Segment Start: Records shown
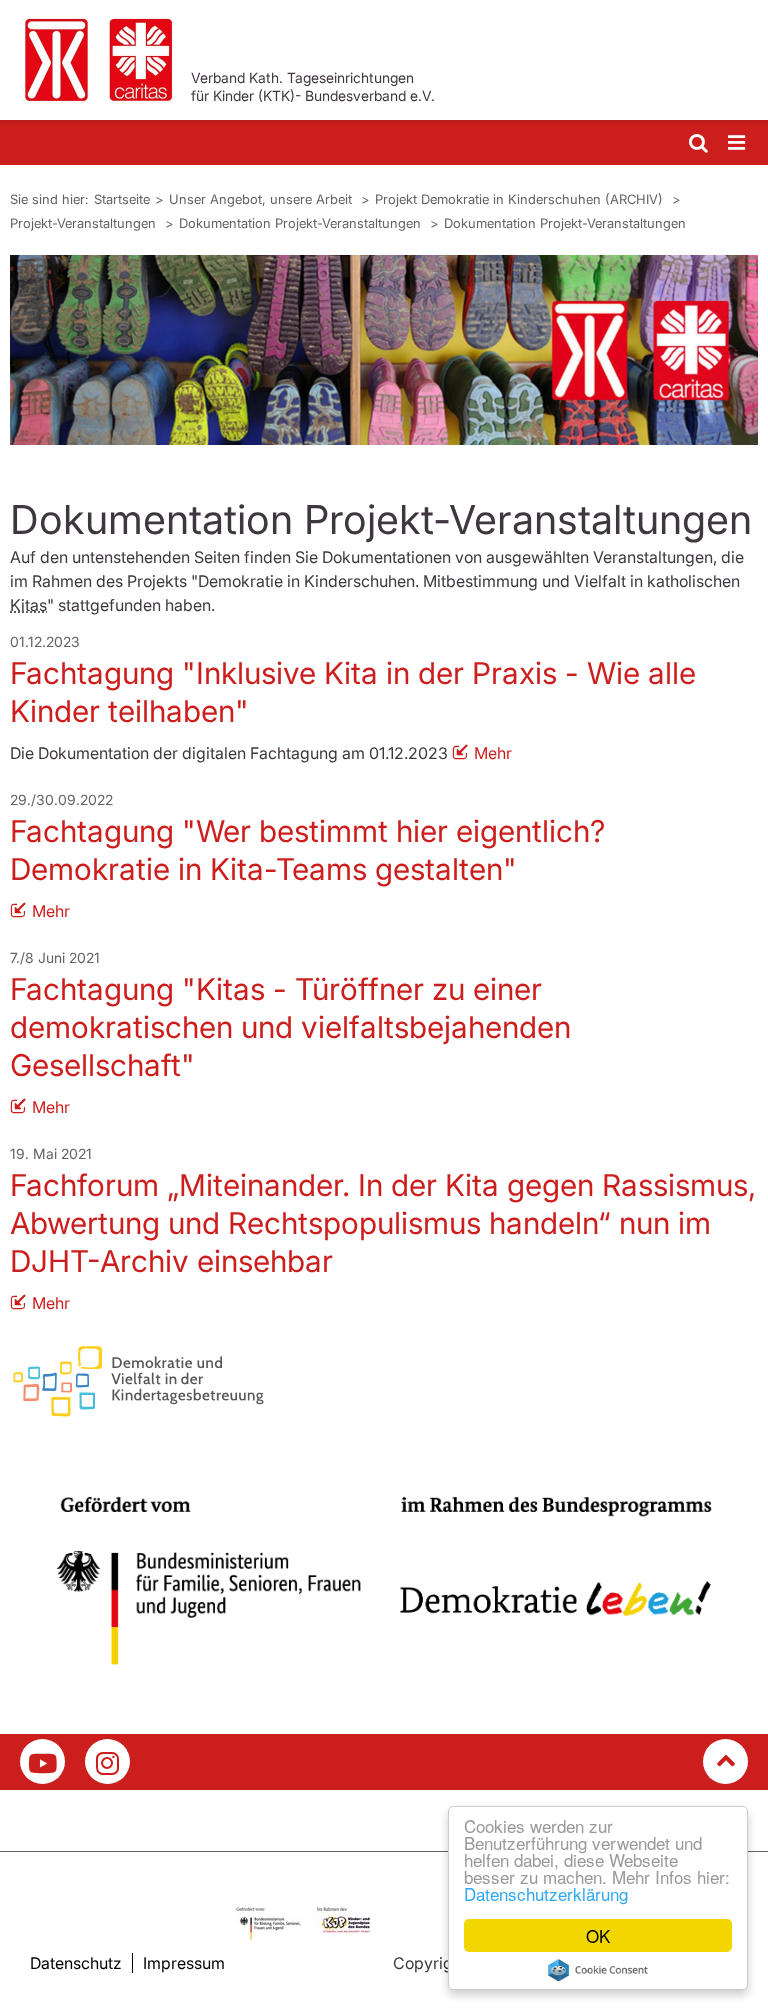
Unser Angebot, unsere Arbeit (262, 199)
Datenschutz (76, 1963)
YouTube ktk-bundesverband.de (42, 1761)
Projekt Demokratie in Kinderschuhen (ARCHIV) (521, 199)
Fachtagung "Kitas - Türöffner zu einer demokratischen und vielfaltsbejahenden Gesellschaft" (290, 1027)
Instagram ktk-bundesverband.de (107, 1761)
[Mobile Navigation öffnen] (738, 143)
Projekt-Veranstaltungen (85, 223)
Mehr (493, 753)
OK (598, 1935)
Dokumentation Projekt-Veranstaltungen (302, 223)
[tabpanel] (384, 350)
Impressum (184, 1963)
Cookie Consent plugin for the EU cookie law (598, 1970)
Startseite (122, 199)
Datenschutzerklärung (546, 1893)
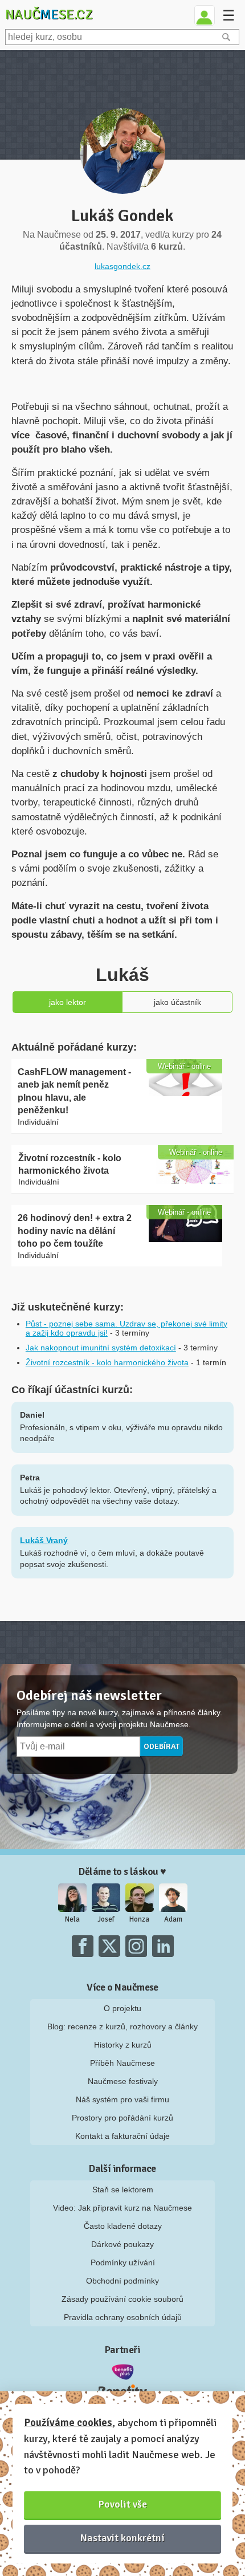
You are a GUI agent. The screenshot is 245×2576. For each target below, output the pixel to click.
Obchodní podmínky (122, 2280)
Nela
Segment End: Records shown
What to work on —
Lines containing the word "Projekt": copy every one of them from the records above.

Response area —
Projekt Demokratie in Kinderschuhen (ARCHIV) (521, 199)
Projekt-Veranstaltungen (85, 223)
Dokumentation Projekt-Veranstaltungen (302, 223)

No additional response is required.